Thursday, November 16, 2017
If you are a corporation struggling to deal with record profits
What is the one thing you most need from Congress. If you are a Republican the answer is simple, permenant tax cuts! To do so will require the eager Republicans to like like an evangelical preacher to try and convince people this is a wonderful idea.
There are tough choices at the heart of the Republican tax bills speeding through Congress, and they make clear what the party values most in economic policy right now: deep and lasting tax cuts for corporations.Despite minor differences both Houses of Congress share a commonbelief that the middle class is to be milked for all they are worth so glorious corporations and their wealthy owners can save a few million more on their taces. The purported idea that the cuts will stimulate growth is hogwash. If the example of Kansas is not enough, consider the meeting between Economic Adviser Gary Cohn and a group of CEO's. When asked how many would invest in their companies, very few said yes.
The bill set to pass the House on Thursday chooses to take from high-tax Democratic states, particularly California and New York, and give to lower-tax Republican states that President Trump carried in 2016, particularly Florida and Texas. It allows for tax increases on millions of families several years from now, if a future Congress does not intervene, but not for similar increases on corporations.
The version of the bill moving through the Senate Finance Committee chooses to give peace of mind to corporate executives planning their long-term investments. That comes at the expense of added anxiety for individual taxpayers, particularly those in the middle class, who could face stiff tax increases on Jan. 1, 2026.
A consistent conservative philosophy underpins all those decisions. So does a very large bet — economically and politically — on the power of business tax cuts to deliver rapid wage growth to United States workers.
There is also the appearance, to liberal critics in particular, of Republicans seeking to reward their prized constituencies first, while leaving others to bear the consequences if their most optimistic scenarios do not play out.
The tax plans have evolved rapidly since House leaders first introduced their bill at the beginning of the month. Amendments in the Ways and Means Committee restored some cherished tax breaks that had been targeted for elimination, including those for adoptive parents, and expanded the bill’s tax breaks for owners of businesses that are not organized as traditional corporations.

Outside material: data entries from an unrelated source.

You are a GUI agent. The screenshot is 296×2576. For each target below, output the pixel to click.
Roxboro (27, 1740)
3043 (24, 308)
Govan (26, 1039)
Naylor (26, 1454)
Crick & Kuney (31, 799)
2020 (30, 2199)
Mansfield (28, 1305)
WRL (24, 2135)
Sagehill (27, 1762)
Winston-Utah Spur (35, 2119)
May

The Senate bill differed from the House version when it was introduced last week, and broke further away on Tuesday night, with a package of amendments that included repealing the Affordable Care Act’s mandate that most individuals buy health insurance. To comply with procedural rules that would allow Republicans to pass the bill on a party-line vote in the Senate, the amendment also set an expiration date — Dec. 31, 2025 — on all the individual tax cuts in the legislation.